Reproduce every row below verbatim, line by line.

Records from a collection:
— START —

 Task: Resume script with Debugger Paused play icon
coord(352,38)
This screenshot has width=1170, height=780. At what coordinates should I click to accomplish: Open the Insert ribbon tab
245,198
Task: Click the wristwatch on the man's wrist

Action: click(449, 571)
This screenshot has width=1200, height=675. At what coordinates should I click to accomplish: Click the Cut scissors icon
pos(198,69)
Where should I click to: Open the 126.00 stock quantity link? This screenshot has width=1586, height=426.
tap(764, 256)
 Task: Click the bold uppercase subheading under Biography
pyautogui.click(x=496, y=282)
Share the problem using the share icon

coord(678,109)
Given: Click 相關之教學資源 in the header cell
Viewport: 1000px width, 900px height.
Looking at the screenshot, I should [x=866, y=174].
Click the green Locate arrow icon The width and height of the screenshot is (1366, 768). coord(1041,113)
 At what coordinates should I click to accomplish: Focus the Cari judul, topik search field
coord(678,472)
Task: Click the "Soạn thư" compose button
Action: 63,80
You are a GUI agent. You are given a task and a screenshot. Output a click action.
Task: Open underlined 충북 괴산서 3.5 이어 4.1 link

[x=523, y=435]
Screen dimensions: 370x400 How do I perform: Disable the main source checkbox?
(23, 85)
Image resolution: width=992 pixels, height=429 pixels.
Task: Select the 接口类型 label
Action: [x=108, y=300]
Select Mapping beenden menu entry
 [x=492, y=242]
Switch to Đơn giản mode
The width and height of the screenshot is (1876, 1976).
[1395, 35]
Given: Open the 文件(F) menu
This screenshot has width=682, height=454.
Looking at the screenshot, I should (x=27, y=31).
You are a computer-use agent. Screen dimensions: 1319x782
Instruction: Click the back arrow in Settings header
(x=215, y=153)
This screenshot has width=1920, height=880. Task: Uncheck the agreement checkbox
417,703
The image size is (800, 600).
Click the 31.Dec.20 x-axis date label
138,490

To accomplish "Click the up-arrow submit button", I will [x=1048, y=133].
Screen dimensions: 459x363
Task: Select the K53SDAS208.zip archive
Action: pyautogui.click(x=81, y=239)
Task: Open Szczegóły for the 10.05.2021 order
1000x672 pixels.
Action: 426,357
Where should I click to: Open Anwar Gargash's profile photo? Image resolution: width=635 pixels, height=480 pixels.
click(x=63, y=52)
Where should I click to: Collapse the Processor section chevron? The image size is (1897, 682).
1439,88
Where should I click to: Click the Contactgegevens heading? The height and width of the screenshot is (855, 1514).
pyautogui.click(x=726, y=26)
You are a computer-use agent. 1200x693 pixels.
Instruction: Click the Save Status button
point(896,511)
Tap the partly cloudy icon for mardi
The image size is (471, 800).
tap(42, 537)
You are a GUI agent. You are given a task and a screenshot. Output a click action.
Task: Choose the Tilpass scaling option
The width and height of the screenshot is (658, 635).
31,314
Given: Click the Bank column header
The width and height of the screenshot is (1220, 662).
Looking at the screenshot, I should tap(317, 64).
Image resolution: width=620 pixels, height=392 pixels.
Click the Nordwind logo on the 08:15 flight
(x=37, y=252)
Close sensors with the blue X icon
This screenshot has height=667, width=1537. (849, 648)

— END —

* TASK RESULT *
 Task: Resume script with Debugger Paused play icon
coord(352,38)
This screenshot has width=1170, height=780. At what coordinates should I click to accomplish: Open the Insert ribbon tab
245,198
Task: Click the wristwatch on the man's wrist

Action: click(449, 571)
This screenshot has width=1200, height=675. At what coordinates should I click to accomplish: Click the Cut scissors icon
pos(198,69)
Where should I click to: Open the 126.00 stock quantity link? This screenshot has width=1586, height=426.
tap(764, 256)
 Task: Click the bold uppercase subheading under Biography
pyautogui.click(x=496, y=282)
Share the problem using the share icon

coord(678,109)
Given: Click 相關之教學資源 in the header cell
Viewport: 1000px width, 900px height.
Looking at the screenshot, I should [x=866, y=174].
Click the green Locate arrow icon The width and height of the screenshot is (1366, 768). coord(1041,113)
 At what coordinates should I click to accomplish: Focus the Cari judul, topik search field
coord(678,472)
Task: Click the "Soạn thư" compose button
Action: 63,80
You are a GUI agent. You are given a task and a screenshot. Output a click action.
Task: Open underlined 충북 괴산서 3.5 이어 4.1 link

[x=523, y=435]
Screen dimensions: 370x400 How do I perform: Disable the main source checkbox?
(23, 85)
Image resolution: width=992 pixels, height=429 pixels.
Task: Select the 接口类型 label
Action: [x=108, y=300]
Select Mapping beenden menu entry
 [x=492, y=242]
Switch to Đơn giản mode
The width and height of the screenshot is (1876, 1976).
[1395, 35]
Given: Open the 文件(F) menu
This screenshot has width=682, height=454.
Looking at the screenshot, I should (x=27, y=31).
You are a computer-use agent. Screen dimensions: 1319x782
Instruction: Click the back arrow in Settings header
(x=215, y=153)
This screenshot has width=1920, height=880. Task: Uncheck the agreement checkbox
417,703
The image size is (800, 600).
Click the 31.Dec.20 x-axis date label
138,490

To accomplish "Click the up-arrow submit button", I will [x=1048, y=133].
Screen dimensions: 459x363
Task: Select the K53SDAS208.zip archive
Action: pyautogui.click(x=81, y=239)
Task: Open Szczegóły for the 10.05.2021 order
1000x672 pixels.
Action: 426,357
Where should I click to: Open Anwar Gargash's profile photo? Image resolution: width=635 pixels, height=480 pixels.
click(x=63, y=52)
Where should I click to: Collapse the Processor section chevron? The image size is (1897, 682).
1439,88
Where should I click to: Click the Contactgegevens heading? The height and width of the screenshot is (855, 1514).
pyautogui.click(x=726, y=26)
You are a computer-use agent. 1200x693 pixels.
Instruction: Click the Save Status button
point(896,511)
Tap the partly cloudy icon for mardi
The image size is (471, 800).
tap(42, 537)
You are a GUI agent. You are given a task and a screenshot. Output a click action.
Task: Choose the Tilpass scaling option
The width and height of the screenshot is (658, 635).
31,314
Given: Click the Bank column header
The width and height of the screenshot is (1220, 662).
Looking at the screenshot, I should tap(317, 64).
Image resolution: width=620 pixels, height=392 pixels.
Click the Nordwind logo on the 08:15 flight
(x=37, y=252)
Close sensors with the blue X icon
This screenshot has height=667, width=1537. (849, 648)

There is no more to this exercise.